No recente Congresso Alentejo XXI, no painel sobre o despovoamento, usei a seguinte caricatura: “façamos amor e abramos os braços aos (às) imigrantes”. Mas o despovoamento é apenas um aspecto da desertificação do Alentejo e do sul peninsular. E há duas formas de encarar a imigração: como problema ou como oportunidade, como parte integrante das soluções necessárias. Portugal precisa de 200 mil novos imigrantes por ano, só para estancar o envelhecimento da população e manter a sustentabilidade do sistema de segurança social. A História demonstra que as migrações têm sido um factor de enriquecimento multilateral, de diversidade e miscigenização de povos e culturas.
No Alentejo, serão uns 20 mil, repartidos pelos quatro distritos, a que acrescentaremos mais uns 25% de ilegais, num total que rondará os 25 mil imigrantes, com grande mobilidade geográfica e laboral. No distrito de Beja, uma projecção com base nos 230 sócios da “Solidariedade Imigrante” (quase 5% do total, amostra mais representativa do que a generalidade das sondagens) indica a seguinte distribuição.
Nacionalidade: Ucrânia – 55%; Brasil – 12%; Rússia – 7%; Roménia – 6,5%; Moldávia – 6,5%; Geórgia – 3%; restantes – 10%.
Grau académico: 22,5% são licenciados (12,5% universitários e 10% politécnicos e tecnico-profissionais) e 57% concluíram o ensino secundário; só 20% se limitam à escolaridade básica, o que confirma uma formação bastante acima da média portuguesa.
Sectores de actividade: a construção civil (57,6%), a agricultura (27,7%) e a hotelaria (6,7%) ocupam 92% dos trabalhadores imigrantes.
Por concelhos, uma surpresa (ou talvez não): Odemira (31%) lidera, seguido de Beja (23%), Vidigueira (8%), Moura (6%), Ourique (5,5%), Ferreira do Alentejo (5%), Serpa (4,5%) e Almodôvar (4%).
A liderança de Odemira está ligada à agricultura e ao regadio, concretamente à zona das várzeas e estufas que se estendem de Vila Nova de Mil Fontes ao Brejão e a Odeceixe, com grande produção de horto-frutícolas (alface, morango, framboesa) e floricultura, directamente para os mercados europeus.

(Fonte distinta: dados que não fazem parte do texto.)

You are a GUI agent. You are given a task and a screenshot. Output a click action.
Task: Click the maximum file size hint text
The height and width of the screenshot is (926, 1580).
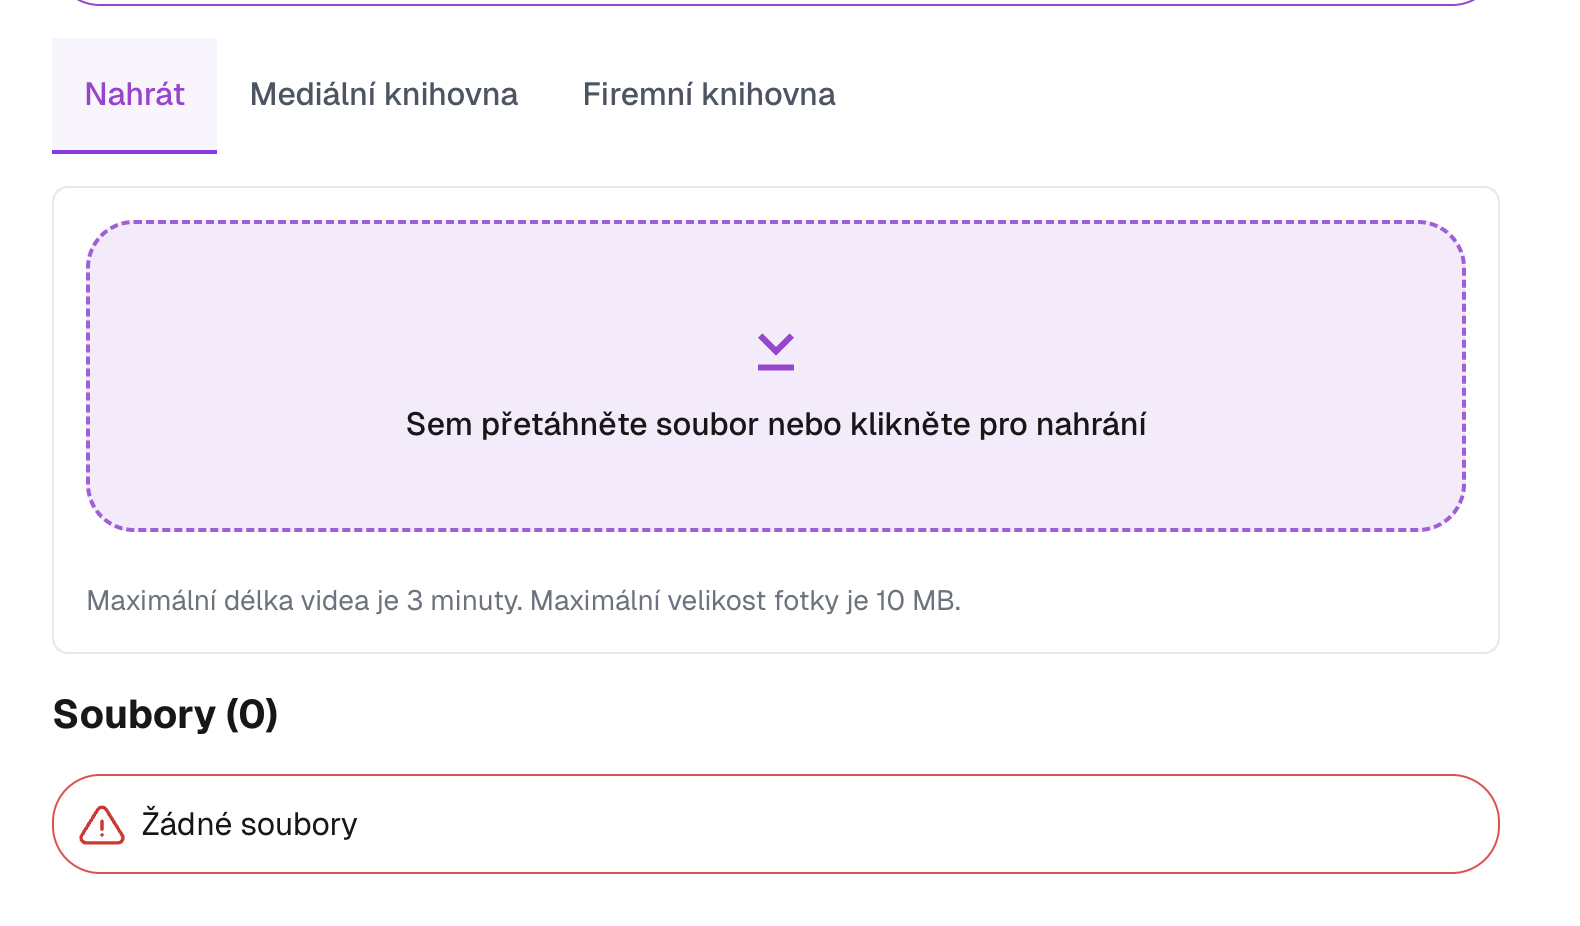[524, 600]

Este é um indicador precioso para o futuro. Com o avanço dos regadios de Alqueva, o recurso aos imigrantes já está a aumentar em concelhos como Ferreira do Alentejo e vai generalizar-se, sobretudo se não se concretizar a reestruturação fundiária – a tão temida nova reforma agrária que divida a terra em explorações racionais que não ultrapassem os 50 hectares e viabilize alguma agricultura familiar e cooperativa, fixando os jovens alentejanos à terra e promovendo as culturas biológicas e amigas do ambiente. O predomínio do latifúndio e das grandes companhias agrícolas, segundo o modelo económico-social andaluz, implicará o recurso a uma mão de obra intensiva, barata e descartável: em Espanha, magrebinos; em Portugal, ucranianos, brasileiros, moldavos, romenos ou búlgaros e, certamente, muito poucos alentejanos.
Em todo o caso, é certo que os imigrantes vieram para ficar. Acolhê-los e defender o trabalho com direitos, combater o dumping social e as mafias da moderna escravatura, é matéria de interesse vital para fazermos do Alentejo uma terra de progresso e de justiça.